Ha senso puntare sulla fisicità?
«Noi lo vogliamo fare. Durante la pandemia abbiamo lavorato al progetto di Palazzo Sirignano, a Napoli, per lo sviluppo di un hotel di lusso disegnato da Michele Bonan».
Però è difficile investire senza certezze.
«Non ci siamo fatti scoraggiare dalla situazione, ma il quadro è comunque complesso e noi abbiamo una visuale sul nostro mondo piuttosto ampia, abbracciamo pubblici diversi, avvertiamo la paura».
Cosa intende?
«Gli incassi a novembre sono crollati ben prima che fossero create le zone».
E cosa è accaduto?
«Alcott è il marchio più giovane, Gutteridge, quello che abbiamo rilevato e resuscitato, simbolo della sartoria maschile. Ma quando le regioni diventano rosse si ferma tutto. Vecchi, giovani, uomini e donne. E qui iniziano i dilemmi».
Mi faccia un esempio.
«Prenda Natale. Lei che farebbe? Li rifornirebbe i negozi chiusi o no?»
A chi lo chiede?
«Al nostro governo: perché se io non ho la certezza che potrò aprire i miei negozi, rischio di buttare solo soldi».
E se non rifornisce?
«Si immagina di aprire e di non avere la merce da vendere?»
Quando lo deve decidere?
«Ieri. Attenzione: per mandare la merce in Spagna, o al Nord, servono dieci giorni. Il colmo sarebbe rifornire e restare chiusi».
Ma non si può tenere da parte una collezione per un anno?
(Ride) «Si può tutto.

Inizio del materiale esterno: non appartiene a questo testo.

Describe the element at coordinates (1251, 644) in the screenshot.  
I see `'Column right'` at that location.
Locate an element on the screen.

Da un punto di vista commerciale, però, sarebbe un suicidio».
Perché?
«Perché la moda, la tendenza, lo stile, non si possono mettere in scatola».
Cosa intende?
«Anche se i negozi sono chiusi, gli orologi battono sempre il tempo, e la testa delle persone cambia».
Quindi un capo progettato invecchia anche chiuso in una scatola.

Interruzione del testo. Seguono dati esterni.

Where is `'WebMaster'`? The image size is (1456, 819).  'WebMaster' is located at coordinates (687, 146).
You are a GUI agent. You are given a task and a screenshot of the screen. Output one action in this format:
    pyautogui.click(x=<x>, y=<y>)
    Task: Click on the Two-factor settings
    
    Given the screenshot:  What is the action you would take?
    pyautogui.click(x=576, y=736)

«Anche se non lo vede nessuno. Perché l’arte, l’intuito, la libertà creativa non hanno confini. Vuole un paragone?»
Certo.
«Lo stile è a metà fra la letteratura e il pesce appena pescato».
Cioè?
«Se non lo consumi invecchia, e se provi a nascondere che non è fresco, puzza».
Che cosa la preoccupa di più?
«Il credito. Oggi per noi vale “la regola del doppio”».
Cioè?
«Proprio ora che abbiamo più bisogno di liquidità ce lo fanno pagare il doppio, ce lo danno nel doppio del tempo e con il doppio della difficoltà».
Anche le banche rischiano.
«Con la garanzia della Sace? Nulla!»
La sento arrabbiato.
«Per forza: in questa crisi non siamo tutti uguali. Noi ci indebitiamo per vivere, e qualcuno guadagna il doppio, con la garanzia dello Stato».
Sogna soldi a fondo perduto?
«Non li sogno e non li chiedo, perché sono realista. Non voglio un euro regalato! E come me la maggior parte dei miei colleghi».
E cosa vuole?
«Trovo assurdo che il meccanismo dei prestiti sia così lento e farraginoso».
Quanto avete avuto fino a oggi?
«Ancora nulla, e abbiamo avviato la richiesta ad aprile. Le pare possibile?»
Cosa chiede al governo?
«Sarebbe una buona idea far slittare l’Iva, almeno per un anno».
Hanno paura che crolli il gettito.
«Non conoscono il nostro mondo. Altri sei mesi così e non ci sarà nessuno a pagare perché nessuno può resistere».
Quanto avete perso con il Covid?
«Per ora? 100 milioni di euro di fatturato. E siamo tra i fortunati».
Avete preso utili?
«Scherza? Abbiamo rinunciato a tutto».
E il prossimo anno?
«Mi ascolti: questa crisi ci ha insegnato con le lacrime e con il sangue che il mercato ha bisogno di cinque ingredienti vitali».
Quali?
«Il lavoro, i finanziamenti, i consumatori, il prodotto, la possibilità di programmare. E io aggiungo anche la libertà».
E invece?
«Se ci pensa sono venuti meno tutti. Altri sei mesi così e sarà una strage di imprese».
Perché?
«Perché così finisci a fare un ragionamento pericoloso ma lucido».
Quale?
«Se devo pagare il denaro di più, faticare a trovarlo, riempirmi di debiti per tenere aperto, senza nessuna certezza, allora tanto vale chiudere subito».
E chi può fare questo ragionamento?
«Anche noi. E mi creda: tanti lo hanno già fatto».